Feb 15th, 1833. Mr Duncombe was behind the scenes at Drury Lane when Mister Westmacott, the proprietor of the Age, Sunday paper, came up to him and asked him how he did. “I am surprised, sir, that you should think of addressing me when you are abusing me constantly in your paper, and I desire that when you do speak to me you will take off your hat.” At the same time he himself removed W’s hat from his head and threw it on the ground. W drew off his gloves on which D clenched his fists and struck him twice on the face, when the persons present interfered
Ellis, Charles, Esq.
A half mad attorney, who was constantly drunk and as constantly quarrelsome, though very good natured during his few intervals of sobriety.
A low scribbler, without an atom of talent and totally unused to the society of gentlemen. He narrowly escaped expulsion from publishing an account of a dinner at the Garrick in a newspaper to which he was a reporter. The Committee wrote him a letter on the occasion expressive of their disgust which would have caused any other man to retire. About a year after, he got beastly drunk and was sick in Sergeant Talfourd’s pocket. Tom Duncombe got drunk at the same time, but behaved so differently that Poole observed one was the real gentleman drunk and the other the ‘spewrious’ gentleman drunk.
Gaspey, Thomas, Esq.
Proprietor and editor of the Sunday Times newspaper. A low-bred, vulgar man brought in by Jerdan.
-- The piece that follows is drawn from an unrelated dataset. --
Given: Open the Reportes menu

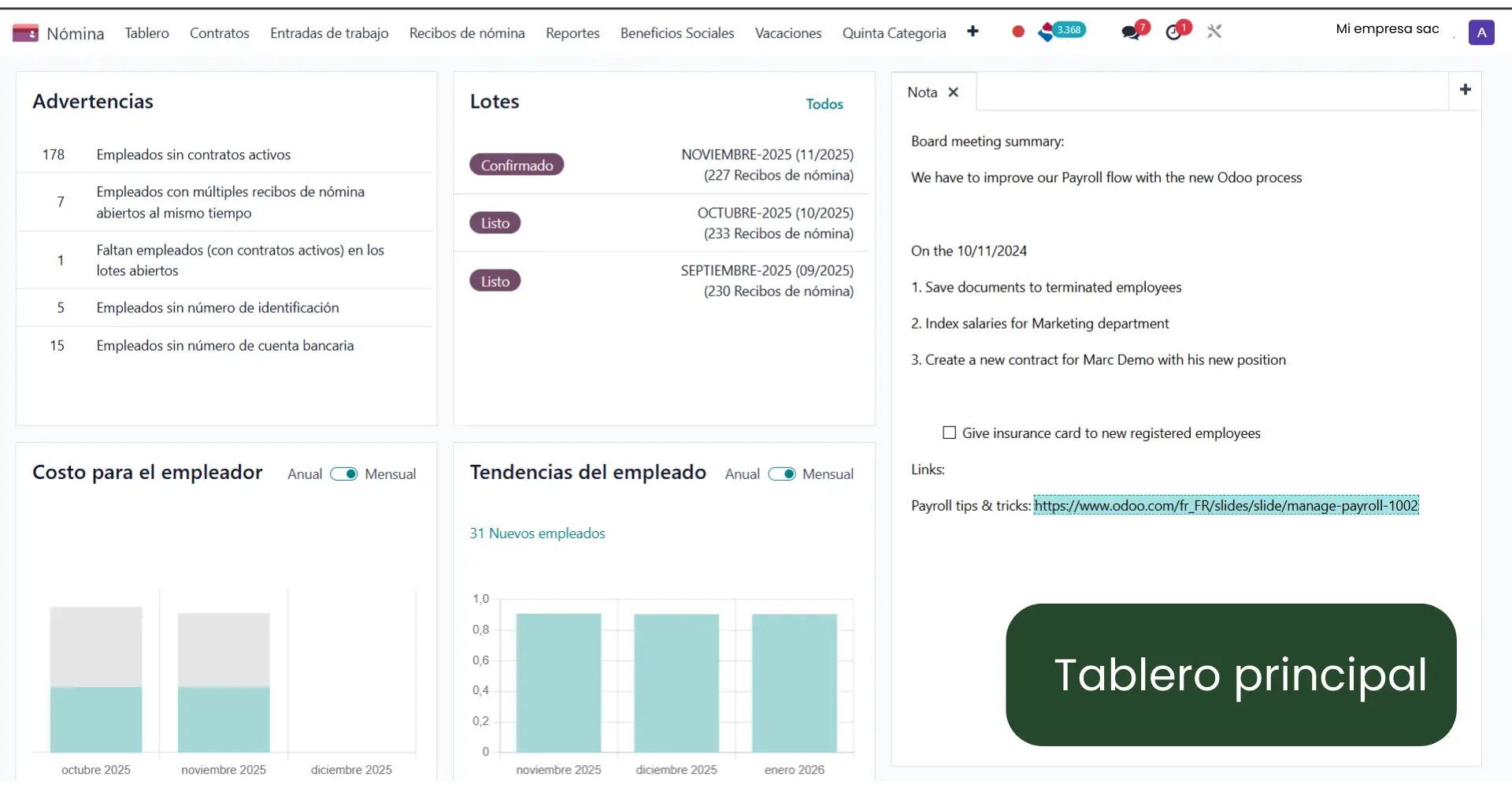Looking at the screenshot, I should [573, 33].
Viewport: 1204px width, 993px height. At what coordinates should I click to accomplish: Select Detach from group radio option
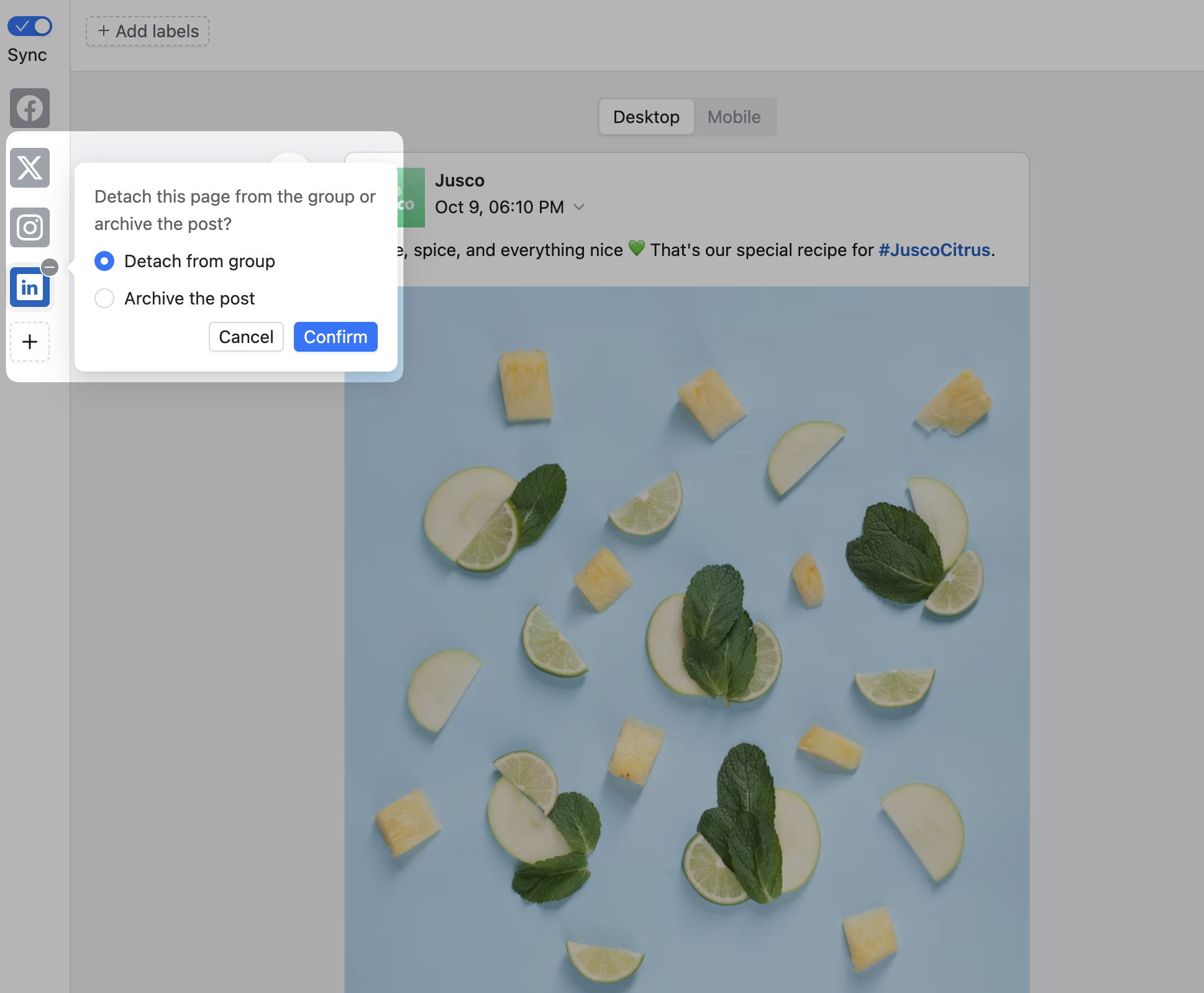104,261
Gordon, Robert, Esq., M.P.
Commonly, B–m Gordon.
The celebrated duellist.
Mulgrave, Earl of
President of the Club. In 1834 he went Lord Lieutenant to Ireland, having previously been Governor of Jamaica, whence he sent the Club a turtle.
Osbourne, Frederick K., Esq., Barrister
A very disagreeable, overbearing, rude man, and generally cut on the Circuit.
Sheridan, Richard Brinsley, Esq.
Ran away with Miss Grant, daughter of Sir Colquhon Grant.